Taking it further, the casino linesmaker and the professionals that move the lines are using some data average fans have access to (all sorts of splits) and some that we don't. (On a side note Silver has been really ramping up stat tracking and injury report stuff in a result to make this stuff more readily available to everyone for legal betting). You said "Shifts in betting lines have more to do with what the gambling population might do not what basketball experts or basketball analytics have to say."
This is a complete nonsense statement because the actual "gambling population" where the significant money is happening is literally "basketball experts and basketball analytics people." I understand why people don't really get this. This is not how it is portrayed in movies and popular culture or even on sportscenter when they have the chalk analysts on. (or how most people talk about it with their friends that do it casually) It is a lot more palatable and interesting to have some guy smoking a cigar and saying he has a lean or gut feeling on the bulls getting a win (or using some really basic date like their record in their last 6 games against the spread) than to have some nerdy guy in front of a bunch of spreadsheets trying to explain why his 37 factor model (and explaining what each of the factors mean) predicts a score of 91-88 while the current line available only has 89-86. That is completely boring for most and 95% of the population finds advanced stats and modeling completely lame.
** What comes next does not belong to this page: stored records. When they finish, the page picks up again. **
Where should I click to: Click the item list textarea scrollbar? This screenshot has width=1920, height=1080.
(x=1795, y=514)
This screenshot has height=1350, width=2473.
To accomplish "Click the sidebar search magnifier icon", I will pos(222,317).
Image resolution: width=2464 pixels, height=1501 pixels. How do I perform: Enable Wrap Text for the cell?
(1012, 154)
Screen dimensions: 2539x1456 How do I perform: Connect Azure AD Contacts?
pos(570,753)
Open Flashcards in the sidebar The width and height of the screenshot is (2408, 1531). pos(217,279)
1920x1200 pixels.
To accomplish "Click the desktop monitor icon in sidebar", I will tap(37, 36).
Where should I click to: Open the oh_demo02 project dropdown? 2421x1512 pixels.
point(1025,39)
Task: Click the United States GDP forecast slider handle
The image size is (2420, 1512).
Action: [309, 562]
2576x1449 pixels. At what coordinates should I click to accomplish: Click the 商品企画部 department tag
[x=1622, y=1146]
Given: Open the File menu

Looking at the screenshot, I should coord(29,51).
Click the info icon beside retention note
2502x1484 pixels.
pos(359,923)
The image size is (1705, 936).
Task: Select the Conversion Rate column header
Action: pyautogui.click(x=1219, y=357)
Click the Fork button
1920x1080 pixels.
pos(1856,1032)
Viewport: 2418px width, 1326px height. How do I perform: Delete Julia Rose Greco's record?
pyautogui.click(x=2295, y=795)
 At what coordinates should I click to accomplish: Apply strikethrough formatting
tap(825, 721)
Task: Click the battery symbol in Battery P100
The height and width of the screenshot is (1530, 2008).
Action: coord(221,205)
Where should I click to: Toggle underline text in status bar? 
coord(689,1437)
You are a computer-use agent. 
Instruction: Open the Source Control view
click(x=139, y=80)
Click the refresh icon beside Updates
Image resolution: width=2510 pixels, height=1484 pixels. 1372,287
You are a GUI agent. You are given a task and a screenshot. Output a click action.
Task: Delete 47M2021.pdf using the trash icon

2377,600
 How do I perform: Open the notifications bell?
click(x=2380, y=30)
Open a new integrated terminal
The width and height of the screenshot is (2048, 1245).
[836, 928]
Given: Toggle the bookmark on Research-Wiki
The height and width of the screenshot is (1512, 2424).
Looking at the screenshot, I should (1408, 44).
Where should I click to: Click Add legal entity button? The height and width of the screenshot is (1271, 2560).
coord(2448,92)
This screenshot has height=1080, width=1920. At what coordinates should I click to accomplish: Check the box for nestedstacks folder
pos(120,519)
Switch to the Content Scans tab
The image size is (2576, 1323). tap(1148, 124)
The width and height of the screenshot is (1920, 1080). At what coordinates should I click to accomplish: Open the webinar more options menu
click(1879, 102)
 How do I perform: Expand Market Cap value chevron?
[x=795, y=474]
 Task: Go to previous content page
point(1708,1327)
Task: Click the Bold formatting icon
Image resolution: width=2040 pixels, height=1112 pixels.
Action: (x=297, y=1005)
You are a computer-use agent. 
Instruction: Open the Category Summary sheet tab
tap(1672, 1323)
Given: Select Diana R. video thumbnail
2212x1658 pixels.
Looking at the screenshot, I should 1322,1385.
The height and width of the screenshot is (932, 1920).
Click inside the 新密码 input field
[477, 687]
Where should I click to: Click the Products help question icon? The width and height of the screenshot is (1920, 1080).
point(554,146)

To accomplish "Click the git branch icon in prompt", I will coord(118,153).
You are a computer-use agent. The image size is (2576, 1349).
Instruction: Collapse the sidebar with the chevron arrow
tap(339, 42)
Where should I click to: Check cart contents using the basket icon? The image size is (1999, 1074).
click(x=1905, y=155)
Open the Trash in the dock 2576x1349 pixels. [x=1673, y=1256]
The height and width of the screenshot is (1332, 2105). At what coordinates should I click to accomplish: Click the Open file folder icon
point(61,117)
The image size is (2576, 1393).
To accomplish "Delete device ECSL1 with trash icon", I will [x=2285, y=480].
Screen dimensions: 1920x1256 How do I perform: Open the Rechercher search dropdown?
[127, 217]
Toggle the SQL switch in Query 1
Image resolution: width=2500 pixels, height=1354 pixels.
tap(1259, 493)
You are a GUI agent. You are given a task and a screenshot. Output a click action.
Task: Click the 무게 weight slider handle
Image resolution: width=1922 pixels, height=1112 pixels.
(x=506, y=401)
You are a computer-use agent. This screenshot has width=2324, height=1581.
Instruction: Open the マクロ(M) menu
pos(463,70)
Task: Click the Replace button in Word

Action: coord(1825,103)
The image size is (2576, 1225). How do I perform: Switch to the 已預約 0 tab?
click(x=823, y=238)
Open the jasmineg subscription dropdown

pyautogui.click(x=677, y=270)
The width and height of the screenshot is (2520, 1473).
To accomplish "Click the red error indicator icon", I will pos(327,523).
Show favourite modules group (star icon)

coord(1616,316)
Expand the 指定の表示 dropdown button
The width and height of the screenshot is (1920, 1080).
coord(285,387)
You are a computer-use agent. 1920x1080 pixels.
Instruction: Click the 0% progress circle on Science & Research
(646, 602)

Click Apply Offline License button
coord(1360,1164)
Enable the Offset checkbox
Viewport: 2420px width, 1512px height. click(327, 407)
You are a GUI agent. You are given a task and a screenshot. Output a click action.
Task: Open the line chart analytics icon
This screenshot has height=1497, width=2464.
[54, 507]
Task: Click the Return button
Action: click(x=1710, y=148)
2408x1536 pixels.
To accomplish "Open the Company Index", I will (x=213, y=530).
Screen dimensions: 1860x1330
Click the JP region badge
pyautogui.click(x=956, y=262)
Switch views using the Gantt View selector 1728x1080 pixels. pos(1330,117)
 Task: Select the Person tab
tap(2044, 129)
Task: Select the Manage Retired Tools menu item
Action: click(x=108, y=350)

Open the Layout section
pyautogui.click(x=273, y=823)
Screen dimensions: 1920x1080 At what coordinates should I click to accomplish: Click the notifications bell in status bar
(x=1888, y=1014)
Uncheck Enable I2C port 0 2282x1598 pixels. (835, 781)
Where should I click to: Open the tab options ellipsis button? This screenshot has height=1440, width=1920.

Now it is totally up to you if you want to get into to deciding if you want to accept lines and oddsmakers valuations of players and feel like it isn't interesting, but you should at least understand how it works and what the lines really are based off and move off of. Me personally, knowing how much math goes into it, it does hold a lot of sway with me if linesmakers assign a very much significantly higher value to one player over another on the outcome of a game (certainly more than a poster on here using basic on off splits with no context), but I obviously can't force you to value that the same if you don't want to.